(Request A) Copy the stretch of the listing from its start through the line that contains "coord(867,184)", and leave the pictures out of your copy.

─── Text to read

Programming Language Theory and Design
Compilers
A compiler transforms one language into another (eg High-Level Language -> Machine Code)
A lexer tokenizes a file
A parser takes the tokens and creates an abstract syntax tree
Self-hosting
A self-hosted compiler is one where the language is used for its own compiler. In order to accomplish this, the initial compiler is bootstrapped from either another language or assembled
Compiler-compilers
A compiler-compiler takes a grammar file and creates a source files for an implementation to use
See lex, yacc, bison
Just-in-time compilation
JIT compilation is when the interpreter takes the loaded program and compiles it to native code for the architecture the program is running on.
Sophisticated JITs use profiling hooks in generated code to see which regions are performance critical, recompiling with more advanced optimizations as needed (eg HotSpot JVM)
Single-pass compilers
You can create a simple compiler that parses the source, analyzes the code, and generates native language code in a single pass. There’s no IR, and code isn’t revisited. Early C and Pascal compilers did this since memory was at a premium, which is why type and function declarations have to be defined before usage.

──────
─── The records

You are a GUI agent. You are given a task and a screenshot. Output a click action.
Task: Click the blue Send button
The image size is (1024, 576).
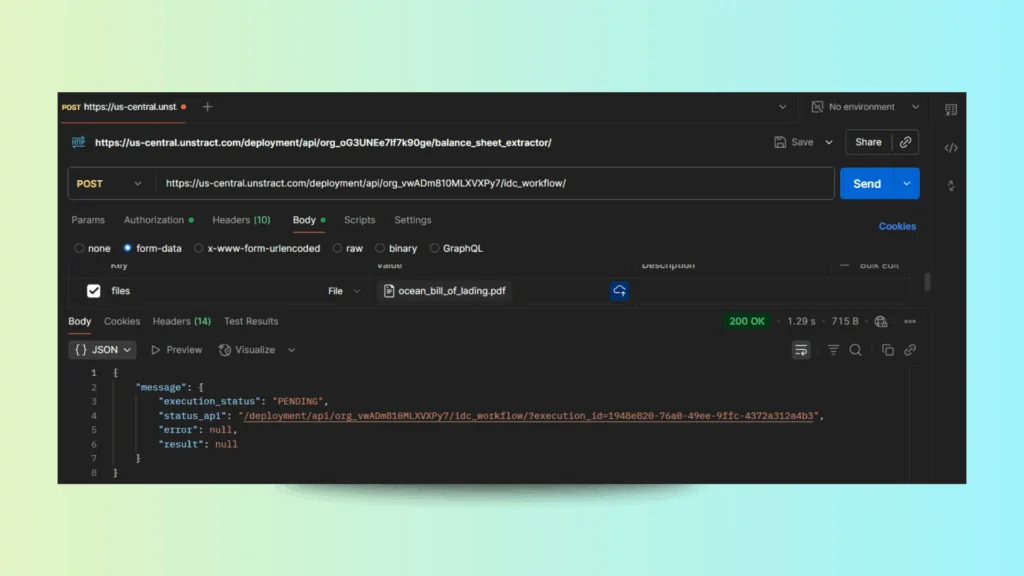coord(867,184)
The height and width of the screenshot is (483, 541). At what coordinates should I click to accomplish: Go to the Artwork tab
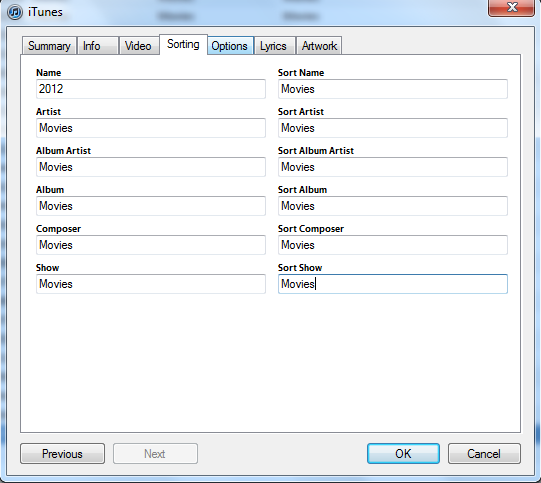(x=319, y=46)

──────

(Request B) Repeat word for word the stretch of the compiler notes from "A lexer tokenizes" through "is running on.".

(Complete output A)
You are a GUI agent. You are given a task and a screenshot. Output a click action.
Task: Click the blue Send button
The image size is (1024, 576).
coord(867,184)

(Complete output B)
A lexer tokenizes a file
A parser takes the tokens and creates an abstract syntax tree
Self-hosting
A self-hosted compiler is one where the language is used for its own compiler. In order to accomplish this, the initial compiler is bootstrapped from either another language or assembled
Compiler-compilers
A compiler-compiler takes a grammar file and creates a source files for an implementation to use
See lex, yacc, bison
Just-in-time compilation
JIT compilation is when the interpreter takes the loaded program and compiles it to native code for the architecture the program is running on.